19. What other capital requirements does the business have?
Taking on further capital could dilute your share and influence on the business.
Will government grants or business loans be sought to speed up progress? The company should have a clear vision of the capital it needs to fund its journey beyond every key milestone on the route to scaling up, with room for manoeuvre should unexpected problems - or opportunities - emerge.
20. Is everything in place to make the business model function smoothly?
The business may provide you with a summary of the model and plan in the form of a tool such as the popular Business Model Canvas. This offers a one-page view of the company’s strategy and is a useful reference point for your analysis of the investment opportunity.
21. Is the company’s distinctive offering defendable?
Where possible, the business should have taken steps to protect its product or service from being copied by competitors. Any intellectual property should have been adequately protected (or be in the process of happening).
22. How healthy is cash flow in the business?
Are there assurances that your investment is not merely to plug a gap in the management of day-to-day costs?
23. When will liquidity occur?
Particularly for early-stage companies, exits can often take years longer than anticipated. Investors must evaluate whether the stated liquidity plan is realistic and viable, and suitable for their own portfolio requirements.
24. How well has the product or service been received so far?

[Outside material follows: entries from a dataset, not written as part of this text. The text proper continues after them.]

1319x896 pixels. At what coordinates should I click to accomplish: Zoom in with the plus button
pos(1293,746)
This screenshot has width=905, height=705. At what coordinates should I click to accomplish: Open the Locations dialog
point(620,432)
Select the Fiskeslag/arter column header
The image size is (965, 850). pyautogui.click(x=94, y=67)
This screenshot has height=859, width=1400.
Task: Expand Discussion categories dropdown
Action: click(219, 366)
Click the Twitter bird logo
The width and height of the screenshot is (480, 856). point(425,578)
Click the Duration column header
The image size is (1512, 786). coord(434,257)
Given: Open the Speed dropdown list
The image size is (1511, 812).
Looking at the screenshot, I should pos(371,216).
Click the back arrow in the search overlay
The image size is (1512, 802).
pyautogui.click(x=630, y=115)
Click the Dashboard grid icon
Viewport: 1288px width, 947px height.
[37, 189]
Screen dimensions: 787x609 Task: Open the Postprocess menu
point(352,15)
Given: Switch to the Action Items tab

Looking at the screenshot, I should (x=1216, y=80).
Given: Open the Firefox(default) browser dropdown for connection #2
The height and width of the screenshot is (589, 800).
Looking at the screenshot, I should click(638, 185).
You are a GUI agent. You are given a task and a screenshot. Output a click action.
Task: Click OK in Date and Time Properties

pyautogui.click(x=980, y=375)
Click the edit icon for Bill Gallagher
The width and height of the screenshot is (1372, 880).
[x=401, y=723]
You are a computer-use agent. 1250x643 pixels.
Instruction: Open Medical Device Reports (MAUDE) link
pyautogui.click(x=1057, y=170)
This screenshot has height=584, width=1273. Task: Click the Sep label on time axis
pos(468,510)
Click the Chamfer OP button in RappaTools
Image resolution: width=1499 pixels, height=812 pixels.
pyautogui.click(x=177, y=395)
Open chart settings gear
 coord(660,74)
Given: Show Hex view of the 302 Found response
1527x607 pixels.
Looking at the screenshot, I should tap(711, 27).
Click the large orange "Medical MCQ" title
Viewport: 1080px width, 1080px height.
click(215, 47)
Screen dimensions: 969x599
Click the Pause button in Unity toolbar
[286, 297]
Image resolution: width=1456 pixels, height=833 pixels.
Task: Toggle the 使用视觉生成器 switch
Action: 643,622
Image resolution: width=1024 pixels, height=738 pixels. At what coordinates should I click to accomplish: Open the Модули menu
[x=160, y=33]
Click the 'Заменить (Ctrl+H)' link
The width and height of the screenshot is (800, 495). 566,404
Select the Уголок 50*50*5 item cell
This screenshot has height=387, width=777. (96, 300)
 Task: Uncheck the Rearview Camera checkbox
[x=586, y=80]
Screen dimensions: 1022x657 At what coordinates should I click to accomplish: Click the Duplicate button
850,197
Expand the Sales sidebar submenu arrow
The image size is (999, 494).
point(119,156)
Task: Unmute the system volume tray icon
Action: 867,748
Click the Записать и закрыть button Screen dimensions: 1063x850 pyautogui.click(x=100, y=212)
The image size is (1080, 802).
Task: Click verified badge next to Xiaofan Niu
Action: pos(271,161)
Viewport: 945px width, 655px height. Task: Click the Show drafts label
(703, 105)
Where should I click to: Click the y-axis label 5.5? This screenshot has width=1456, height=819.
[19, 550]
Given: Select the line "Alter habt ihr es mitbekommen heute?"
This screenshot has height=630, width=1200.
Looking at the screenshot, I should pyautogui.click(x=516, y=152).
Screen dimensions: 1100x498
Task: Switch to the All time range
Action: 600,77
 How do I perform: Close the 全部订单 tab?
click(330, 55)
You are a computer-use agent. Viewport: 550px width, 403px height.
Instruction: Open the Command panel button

Focus groups findings, beta tests and social media chatter are all good gauges of customer demand for a startup’s new offering. More established firms may have live commercial data to share, and ultimately you want to be able to build as big of a picture as you possibly can, using multiple sources.
25. What else can I offer as well as my capital?
Many business investors want to play an active role in helping their interests develop and grow. If you are one of them, consider how open the management team would be to your advice and intervention.
26. Everything looks good – so why am I still not opening my cheque book?
Sometimes, even with every box ticked, there are niggling internal doubts. If left unchecked, they may get louder, especially when the inevitable tough times arise for the startup.
Although not necessarily able to be tackled by new investors, sophisticated investors are usually well tuned into the precursors of business success and failure. Their instincts have served them well in the past and will usually come into play as they consider investment.
As an investor, if there is some hidden force stopping you from backing a business, try tracing it back to its source. What exactly is fuelling your resistance to invest? Can the management team allay these fears or doubts?
Getting started with investing in businesses
Although investing in businesses can bring with it a level of risk greater than many other asset classes, the potential returns can be considerable. Undoubtedly appealing, the ability to invest in businesses - particularly startups - has increased considerably in recent years and now almost anyone can get involved in the opportunities.
But this doesn’t remove the fact you need to complete your own due diligence and ensure the opportunities are right for you in every sense. Take advice, do your research and ensure the business you’re looking at is the right one for your portfolio before you start your journey investing in businesses.